- Gary Shilling sees Treasury gains as global rates go negative
- Former Merrill Lynch top economist says this cycle is unique
A year ago, with U.S. equities approaching record highs and the Federal Reserve moving toward raising interest rates, Gary Shilling was a lonely voice on Wall Street predicting financial-market gloom in the 12 months ahead.
Today, the 78-year-old analyst’s calls for $20 oil and a 1 percent yield on 10-year Treasuries look increasingly likely, and he’s sticking with them. The price of West Texas crude has fallen by half to $27.62 since Shilling made his $20 prediction last February, while benchmark Treasury yields have tumbled to 1.68 percent after rising to as high as 2.5 percent in June.
The man who five decades ago became the first chief economist at Merrill Lynch Pierce Fenner & Smith has witnessed numerous boom-and-bust cycles. Yet following history’s playbook won’t help this time around, he says. The world’s biggest economies are faltering with inflation stuck near zero even amid unprecedented central-bank stimulus, while the Federal Reserve has amassed trillions of dollars in Treasuries.
“The majority of people somehow are looking for steady patterns and simplistic answers,” Shilling, president and founder of Springfield, New Jersey-based research firm A. Gary Shilling & Co., said in an interview. “They’re looking for something that fits into what used to be the regular cycles, but this is just not anything like that.”

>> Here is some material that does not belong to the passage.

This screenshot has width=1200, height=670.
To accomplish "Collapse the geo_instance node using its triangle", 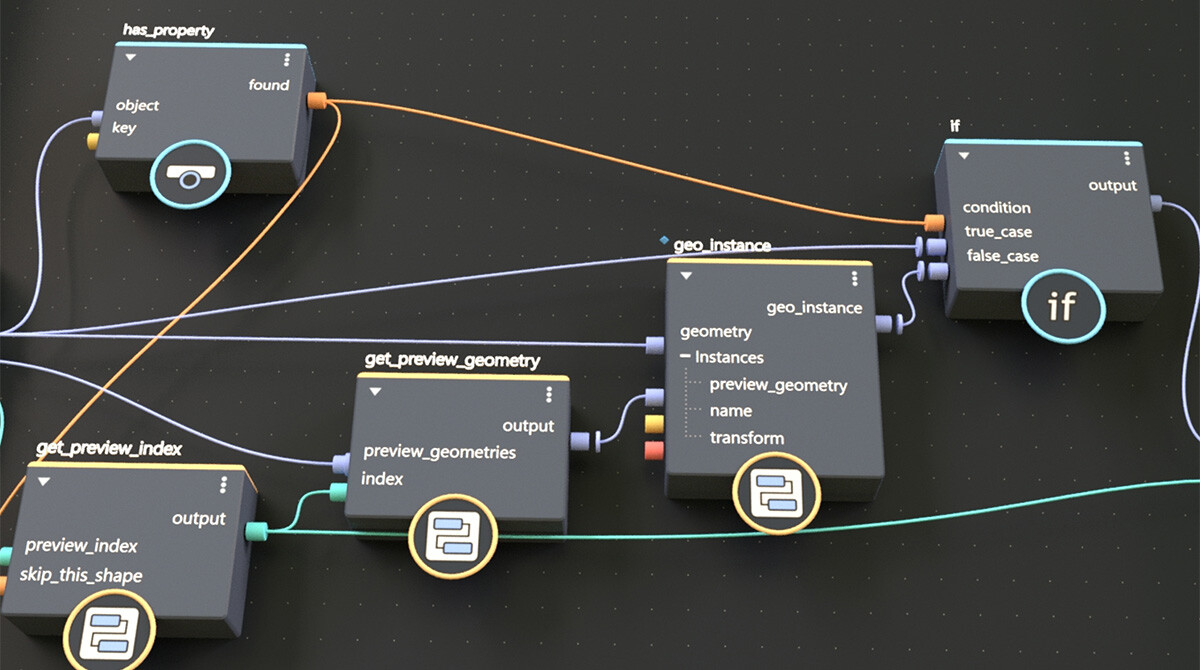I will click(x=686, y=277).

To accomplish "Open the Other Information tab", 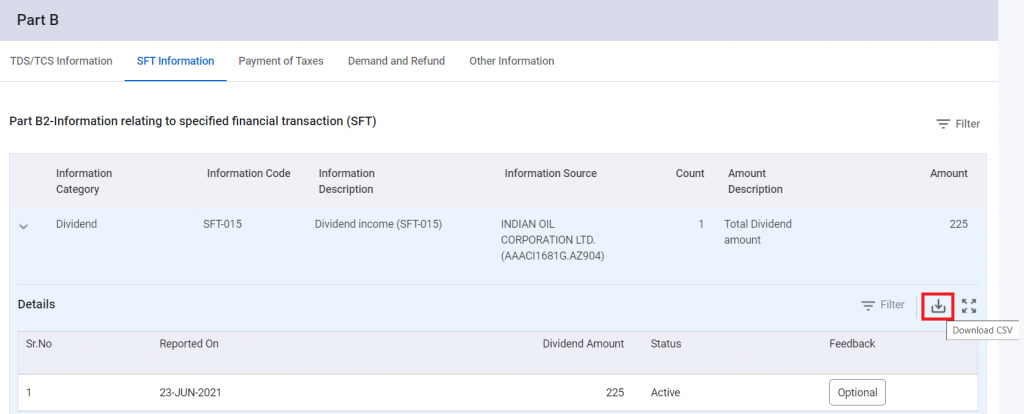I will tap(511, 61).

Shilling’s bullish bond thesis is that the U.S. won’t be able to escape a storm of abysmal global demand, China’s uneasy transition to a consumer-oriented economy and negative interest rates in Europe and Japan. All of that will push global investors into Treasuries, which are among the safest assets in the world and still offer some of the highest yields among developed nations.
That scenario has played out well so far this year. Treasuries have had their best start to a year since 1988, with 10-year yields tumbling 59 basis points, or 0.59 percentage point, since Dec. 31, as commodities plunged and global stocks entered a bear market. Thirty-year yields, which reflect investors’ expectations for inflation, sank from 3.02 percent to 2.54 percent, approaching the 2 percent level that’s another of Shilling’s targets.
While the world has seen $20 oil as recently as 2002, Shilling’s bond yield forecasts are still well below both all-time lows and where Treasuries are trading. He sees the Fed cutting interest rates this year.
Not all of Shilling’s calls have been prescient. He missed the U.S. housing rebound after the financial crisis, rationalizing that a pent-up supply of homes would prevent price gains.
Most forecasters entered 2016 calling for higher bond yields with the Fed looking to raise rates as the U.S. economy gained strength. Instead, strategists retreated from their calls as yields fell. Fed Chair Janet Yellen this week said the recent surge in financial-market volatility may hinder the central bank’s rate path, while investors continue to flee risky assets.
“What they’re recognizing is the global issues are very much influencing the U.S.,” Shilling said. “‘No man is an island,’ and no country is an island -- to quote John Donne.”